Estas normas foram estudadas e debatidas até à exaustão durante anos, junto com arquitetos, engenheiros, outros profissionais da área da deficiência e pelos próprios cadeirantes e pessoas com deficiências visuais, de como deveriam ser todas as instalações acessíveis.

Depois da visitação, fui ao toalete e entrei em um banheiro adaptado. A adaptação estava quase toda errada. Só a largura da porta estava certa. Havia somente uma barra para os PcD se segurarem, mas estava longe do vaso sanitário, não havia as barras recomendadas pela ABNT e o trinco da porta estava grudado nela. Como um cadeirante ou um cego iria conseguir fechar ou abrir a porta? Eu mesma quase fiquei trancada lá dentro. Em tempo: sou paralisada cerebral moderada com dupla hemiplegia.

Após constatar que não há acessibilidade adequada, para não dizer nenhuma, vi que, em pleno século XXI os PcD ainda não são considerados como seres humanos, com os mesmos direitos e deveres como todos. Ainda somos esquecidos e invisíveis perante a sociedade em geral.

Vi também que o trabalho de conscientização de que os PcD são diferentes em suas limitações, mas iguais como seres humanos ainda está se arrastando e temos muito a fazer ainda, porque em termos de leis estamos cobertos da cabeça aos pés, faltando somente que estas se cumpram realmente. Aliás, se as pessoas respeitassem uns aos outros, com a visão de que todos somos iguais, não mais precisaríamos de leis para nos proteger e não haveria mais as hipocrisias e as violências que a sociedade vem impingindo aos “incluídos pela exclusão”.
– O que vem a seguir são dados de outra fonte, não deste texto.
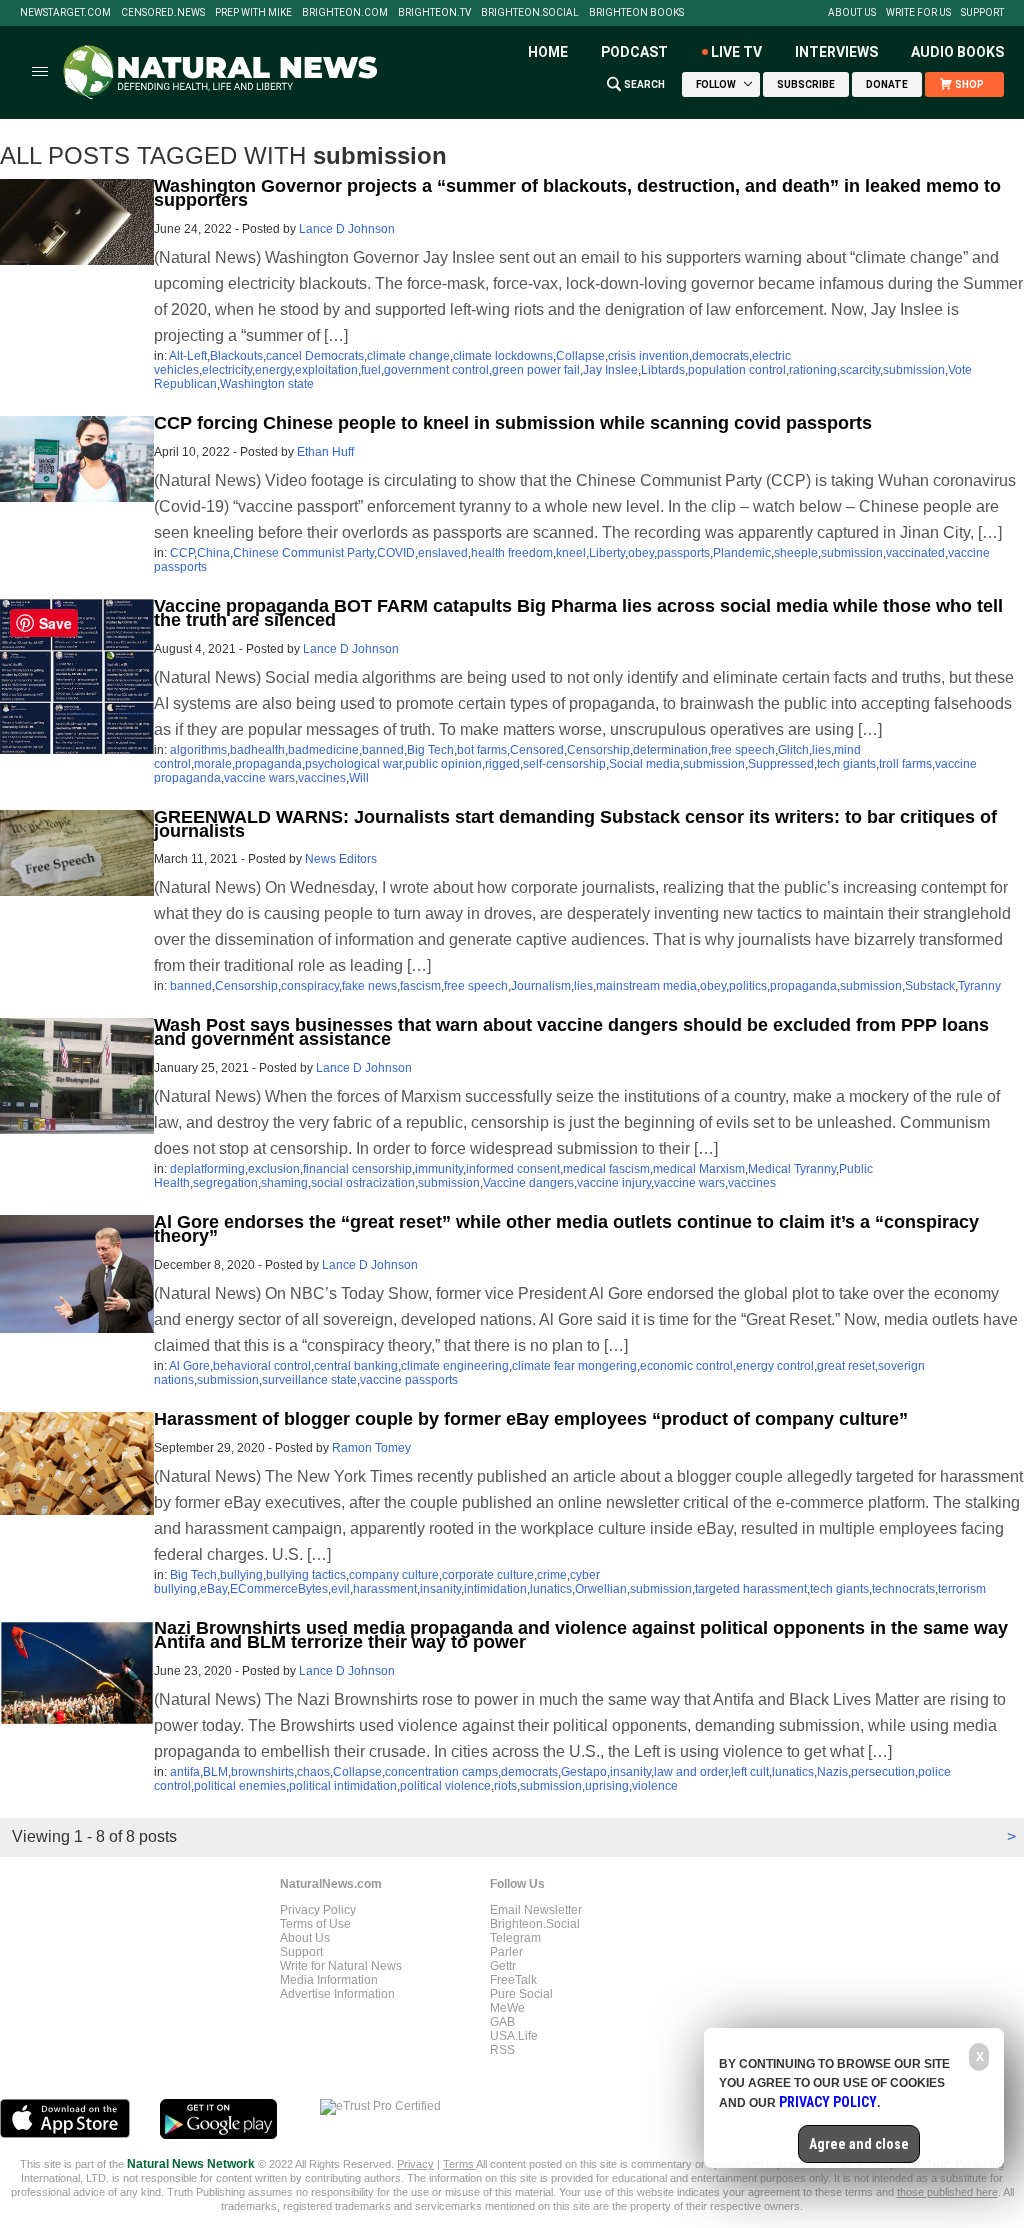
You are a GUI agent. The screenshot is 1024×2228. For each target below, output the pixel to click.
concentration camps (441, 1772)
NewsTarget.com (65, 13)
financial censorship (357, 1169)
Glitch (793, 750)
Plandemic (742, 553)
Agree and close (859, 2144)
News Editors (341, 859)
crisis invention (648, 356)
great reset (846, 1366)
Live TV (736, 52)
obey (641, 553)
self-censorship (564, 764)
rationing (813, 370)
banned (383, 750)
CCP (182, 553)
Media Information (329, 1980)
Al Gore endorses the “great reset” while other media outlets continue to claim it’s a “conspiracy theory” (566, 1229)
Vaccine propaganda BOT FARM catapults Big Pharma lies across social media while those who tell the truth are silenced (578, 613)
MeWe (507, 2008)
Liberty (607, 553)
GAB (502, 2022)
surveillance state (309, 1380)
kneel (571, 553)
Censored (537, 750)
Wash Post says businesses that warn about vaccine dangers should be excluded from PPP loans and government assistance (571, 1032)
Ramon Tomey (371, 1448)
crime (552, 1575)
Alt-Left (188, 356)
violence (655, 1786)
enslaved (443, 553)
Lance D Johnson (347, 229)
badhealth (257, 750)
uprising (607, 1786)
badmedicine (323, 750)
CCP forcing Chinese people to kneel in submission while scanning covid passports (513, 423)
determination (670, 750)
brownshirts (262, 1772)
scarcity (860, 370)
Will (359, 778)
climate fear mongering (574, 1366)
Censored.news (163, 13)
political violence (445, 1786)
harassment (385, 1589)
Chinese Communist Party (303, 553)
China (213, 553)
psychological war (353, 764)
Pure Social (521, 1994)
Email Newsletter (536, 1910)
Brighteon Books (636, 13)
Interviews (836, 52)
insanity (440, 1589)
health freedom (512, 553)
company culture (394, 1575)
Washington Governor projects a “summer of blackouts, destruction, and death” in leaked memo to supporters (577, 193)
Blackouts (236, 356)
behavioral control (262, 1366)
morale (213, 764)
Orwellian (601, 1589)
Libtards (663, 370)
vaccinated (915, 553)
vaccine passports (409, 1380)
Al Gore (189, 1366)
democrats (720, 356)
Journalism (541, 986)
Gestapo (584, 1772)
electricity (227, 370)
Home (548, 52)
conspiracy (310, 986)
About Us (852, 13)
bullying (241, 1575)
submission (914, 370)
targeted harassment (751, 1589)
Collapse (580, 356)
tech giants (846, 764)
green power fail (536, 370)
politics (748, 986)
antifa (185, 1772)
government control (436, 370)
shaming (284, 1183)
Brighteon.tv (434, 13)
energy (273, 370)
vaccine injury (614, 1183)
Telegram (515, 1938)
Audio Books (957, 52)
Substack (930, 986)
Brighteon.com (345, 13)
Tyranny (979, 986)
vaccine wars (259, 778)
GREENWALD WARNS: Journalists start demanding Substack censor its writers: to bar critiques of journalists (575, 824)
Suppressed (781, 764)
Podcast (634, 52)
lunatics (551, 1589)
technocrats (903, 1589)
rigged (502, 764)
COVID (396, 553)
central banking (356, 1366)
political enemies (240, 1786)
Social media (644, 764)
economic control (686, 1366)
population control (737, 370)
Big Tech (430, 750)
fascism (420, 986)
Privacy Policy (318, 1910)
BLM (215, 1772)
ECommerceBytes (279, 1589)
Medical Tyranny (792, 1169)
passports (683, 553)
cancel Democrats (315, 356)
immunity (439, 1169)
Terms (459, 2164)
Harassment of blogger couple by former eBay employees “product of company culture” (531, 1419)
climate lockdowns (503, 356)
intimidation (495, 1589)
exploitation (326, 370)
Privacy (415, 2164)
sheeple (796, 553)
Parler (506, 1952)
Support (982, 13)
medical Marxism (699, 1169)
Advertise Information (337, 1994)
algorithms (198, 750)
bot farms (482, 750)
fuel (371, 370)
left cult (750, 1772)
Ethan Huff (325, 452)
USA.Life (514, 2036)
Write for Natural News (341, 1966)
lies (821, 750)
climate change (408, 356)
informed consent (513, 1169)
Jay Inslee (610, 370)
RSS (502, 2050)
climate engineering (455, 1366)
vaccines (322, 778)
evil (340, 1589)
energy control (775, 1366)
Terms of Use (315, 1924)
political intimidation (343, 1786)
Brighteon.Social (530, 13)
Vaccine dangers (528, 1183)
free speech (743, 750)
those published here (947, 2192)
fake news (369, 986)
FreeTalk (513, 1980)
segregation (225, 1183)
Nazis (832, 1772)
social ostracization (363, 1183)
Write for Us (918, 13)
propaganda (268, 764)
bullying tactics (306, 1575)
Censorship (598, 750)
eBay (213, 1589)
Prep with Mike (253, 13)
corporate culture (488, 1575)
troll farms (905, 764)
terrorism (962, 1589)
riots (505, 1786)
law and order (691, 1772)
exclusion (274, 1169)
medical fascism (606, 1169)
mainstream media (646, 986)
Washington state (267, 384)
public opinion (443, 764)
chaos (313, 1772)
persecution (883, 1772)
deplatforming (207, 1169)
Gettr (503, 1966)
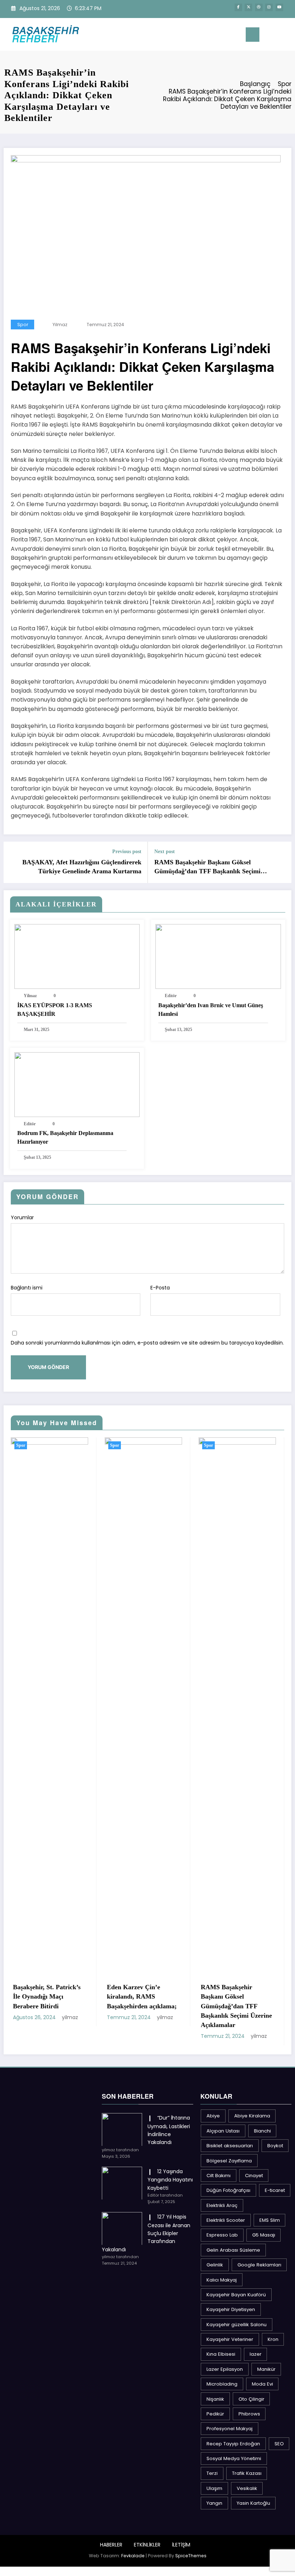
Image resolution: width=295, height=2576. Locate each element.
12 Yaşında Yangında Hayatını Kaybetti (170, 2180)
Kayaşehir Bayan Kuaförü (236, 2294)
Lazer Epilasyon (224, 2369)
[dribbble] (259, 7)
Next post (164, 851)
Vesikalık (247, 2488)
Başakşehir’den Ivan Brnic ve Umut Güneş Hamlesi (210, 1009)
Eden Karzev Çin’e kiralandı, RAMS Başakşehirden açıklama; (52, 1996)
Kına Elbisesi (220, 2354)
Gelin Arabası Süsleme (233, 2250)
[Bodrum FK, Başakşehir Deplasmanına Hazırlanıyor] (77, 1084)
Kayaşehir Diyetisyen (230, 2309)
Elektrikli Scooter (225, 2220)
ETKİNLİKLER (147, 2544)
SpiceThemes (190, 2556)
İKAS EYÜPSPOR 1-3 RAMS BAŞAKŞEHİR (54, 1009)
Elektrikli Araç (221, 2205)
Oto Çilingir (251, 2399)
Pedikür (215, 2413)
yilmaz (60, 324)
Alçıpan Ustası (223, 2130)
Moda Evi (262, 2384)
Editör (171, 995)
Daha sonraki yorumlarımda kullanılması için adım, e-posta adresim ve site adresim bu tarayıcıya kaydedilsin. (147, 1342)
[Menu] (252, 34)
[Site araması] (275, 36)
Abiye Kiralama (252, 2115)
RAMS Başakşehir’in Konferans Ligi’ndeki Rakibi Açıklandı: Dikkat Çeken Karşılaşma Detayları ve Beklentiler (240, 2005)
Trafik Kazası (247, 2473)
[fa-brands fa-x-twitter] (248, 7)
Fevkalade (133, 2556)
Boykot (275, 2145)
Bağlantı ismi (26, 1287)
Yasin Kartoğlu (253, 2503)
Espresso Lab (222, 2235)
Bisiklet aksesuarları (229, 2145)
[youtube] (279, 7)
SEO (279, 2443)
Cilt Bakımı (218, 2175)
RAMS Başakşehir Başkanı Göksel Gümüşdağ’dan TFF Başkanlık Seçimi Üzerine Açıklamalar (207, 867)
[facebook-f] (238, 7)
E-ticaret (275, 2190)
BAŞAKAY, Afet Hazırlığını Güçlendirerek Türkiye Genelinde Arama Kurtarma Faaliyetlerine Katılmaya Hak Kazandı (81, 867)
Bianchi (262, 2130)
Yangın (214, 2503)
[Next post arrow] (281, 862)
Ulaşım (214, 2488)
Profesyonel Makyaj (229, 2428)
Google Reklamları (259, 2264)
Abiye (213, 2115)
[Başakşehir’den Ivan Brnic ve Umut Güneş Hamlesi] (218, 956)
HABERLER (111, 2544)
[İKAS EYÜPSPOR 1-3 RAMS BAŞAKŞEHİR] (77, 956)
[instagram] (269, 7)
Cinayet (254, 2175)
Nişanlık (215, 2399)
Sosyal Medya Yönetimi (233, 2458)
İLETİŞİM (181, 2544)
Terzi (212, 2473)
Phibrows (249, 2413)
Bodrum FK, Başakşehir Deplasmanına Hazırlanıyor (65, 1137)
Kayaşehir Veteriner (229, 2339)
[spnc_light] (287, 35)
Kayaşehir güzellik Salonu (236, 2324)
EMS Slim (269, 2220)
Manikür (266, 2369)
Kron (273, 2339)
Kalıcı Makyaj (221, 2279)
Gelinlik (214, 2264)
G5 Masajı (263, 2235)
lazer (256, 2354)
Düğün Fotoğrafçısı (228, 2190)
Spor (22, 324)
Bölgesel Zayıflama (229, 2160)
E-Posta (160, 1287)
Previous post (126, 851)
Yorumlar (22, 1217)
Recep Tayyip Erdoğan (233, 2443)
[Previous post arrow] (13, 862)
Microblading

Voltando ao caminho principal, havia vários carrinhos circulando por entre os pedestres e havia pessoas que tiveram medo de serem atropeladas, porque não havia outro meio de circulação pelo parque. Se os projetistas fizessem um tipo de calçada nas laterais desse caminho, seria menos perigoso de se ter um acidente mais grave lá dentro.

Só pude fazer as visitações nas instalações porque havia vários colegas de viagem solícitos, que me ajudaram a andar nos caminhozinhos para chegar nas instalações. Por isso sou muitíssimo grata a eles.

Suely H. Satow

 

Suely H. Satow: mestre e doutora (término em 1994) em psicologia social pela PUC-SP.  Autora dos livros “Paralisado cerebral: construção da identidade na exclusão” e “Memórias de uma incluída pela exclusão”. Também é paralisada cerebral.